The pressures of a drawn-out war and a shrinking force, with the military hoping to downsize its numbers as it wraps up the war in Afghanistan, says the Associated Press, are listed as some of the stresses that may be driving servicemembers to take their own lives. That suicides have surpassed combat-related deaths, says RT, could also be attributable to the reductions in combat deaths brought on by an increasing reliance on drones and other battlefield robots.
Though the rate of suicide among service members is technically below the average for civilians of the same gender and age—17.5 per 100,000 people compared to 25 per 100,000 people, says the Atlantic Wire—suicide among veterans is dramatically higher. RT:
The suicide rate among veterans vastly exceeds that of active-duty troops. According to estimates last year by the US Department of Veterans’ Affairs, a US military veteran commits suicide every 80 minutes – totaling 18 veterans a day.
According to U-T San Diego:
Almost three-quarters of troops who commit suicide do not inform others they are thinking about harming themselves, according to the latest Department of Defense Suicide Event report. In light of that, the military trains troops to be vigilant for signs of suicidal tendencies among comrades….
“We know there is a very strong ethos in combat that you would never leave your buddy behind. You would do whatever you have to, to save their life while in combat. We need to have that same mentality in garrison and back home,” Johnston said. “What we really have found is these are typically not impulsive acts. There usually are warning signs.”
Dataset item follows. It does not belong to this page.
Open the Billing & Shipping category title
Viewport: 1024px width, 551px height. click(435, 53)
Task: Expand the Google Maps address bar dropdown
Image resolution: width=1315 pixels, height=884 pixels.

The military has enacted measures to help people with suicidal thoughts, including access to social workers, psychiatrists, and help lines. But some have proposed more direct measures to limit death-by-suicide. Stars and Stripes, a magazine for those in the armed services, says that there has been a recent push to restrict service member’s access to weapons when they’re off-duty in a bid to keep suicides down. This approach is modeled on a successful program in the Israeli Defense Forces, which took similar steps in 2006.